Two or more lists containing numeric values to compare.

method

Character vector specifying similarity methods (default: c("exact", "raw", "exp", "percent", "normalized", "fuzzy")).

epsilon

Threshold for fuzzy matching (default: NULL for auto-calculation).

epsilon_pct

Relative epsilon percentile for "fuzzy" method (default: 0.02).

max_diff

Maximum difference for normalization (default: NULL for auto-calculation).

digits

Number of digits to round results (default: 3).

Value

An S3 object containing:

  • scores: A list of similarity scores for each method and list pair

  • summary: A list of statistical summaries for each method and list pair

  • methods: The similarity methods used

  • list_names: Names of the input lists

  • raw_values: The original input lists

Details

The available methods are:

  • exact: Binary similarity (1 if equal, 0 otherwise)

  • percent: Percentage difference relative to the larger value

  • normalized: Absolute difference normalized by a maximum difference value

  • fuzzy: Similarity based on an epsilon threshold

  • exp: Exponential decay based on absolute difference (e^-diff)

  • raw: Returns the raw absolute difference (|num1 - num2|) instead of a similarity score

Examples

list1 <- list(1, 2, 3)
list2 <- list(1, 2.1, 3.2)

# Using unnamed lists
result1 <- same_number(list1, list2)
#>  Using auto-calculated max_diff: 2.2
#>  Computed exact scores for "list1_list2" [mean: 0.333]
#>  Computed raw scores for "list1_list2" [mean: 0.1]
#>  Computed exp scores for "list1_list2" [mean: 0.908]
#>  Computed percent scores for "list1_list2" [mean: 0.963]
#>  Computed normalized scores for "list1_list2" [mean: 0.955]
#>  Computed fuzzy scores for "list1_list2" [mean: 0.978]
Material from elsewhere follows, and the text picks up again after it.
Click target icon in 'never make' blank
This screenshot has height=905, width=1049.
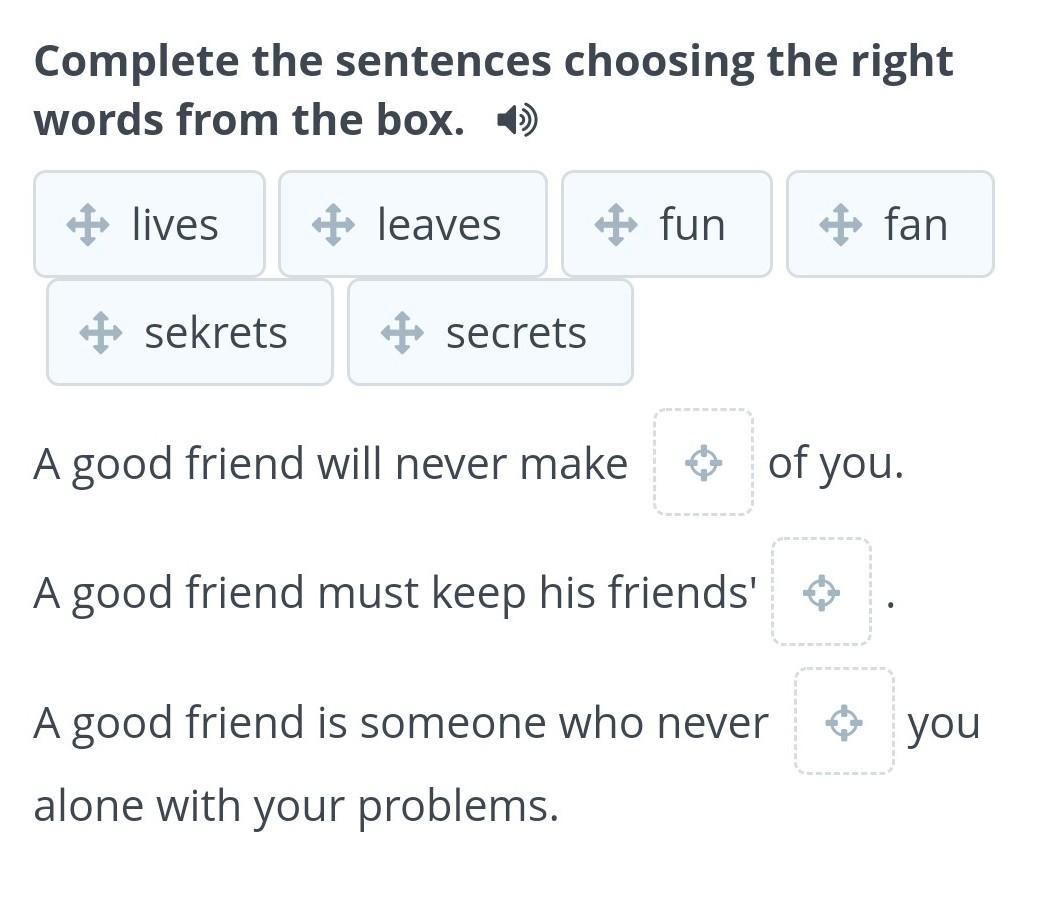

# Using named lists for more control
result2 <- same_number("n1" = list1, "n2" = list2)
#>  Using auto-calculated max_diff: 2.2
#>  Computed exact scores for "n1_n2" [mean: 0.333]
#>  Computed raw scores for "n1_n2" [mean: 0.1]
#>  Computed exp scores for "n1_n2" [mean: 0.908]
#>  Computed percent scores for "n1_n2" [mean: 0.963]
#>  Computed normalized scores for "n1_n2" [mean: 0.955]
#>  Computed fuzzy scores for "n1_n2" [mean: 0.978]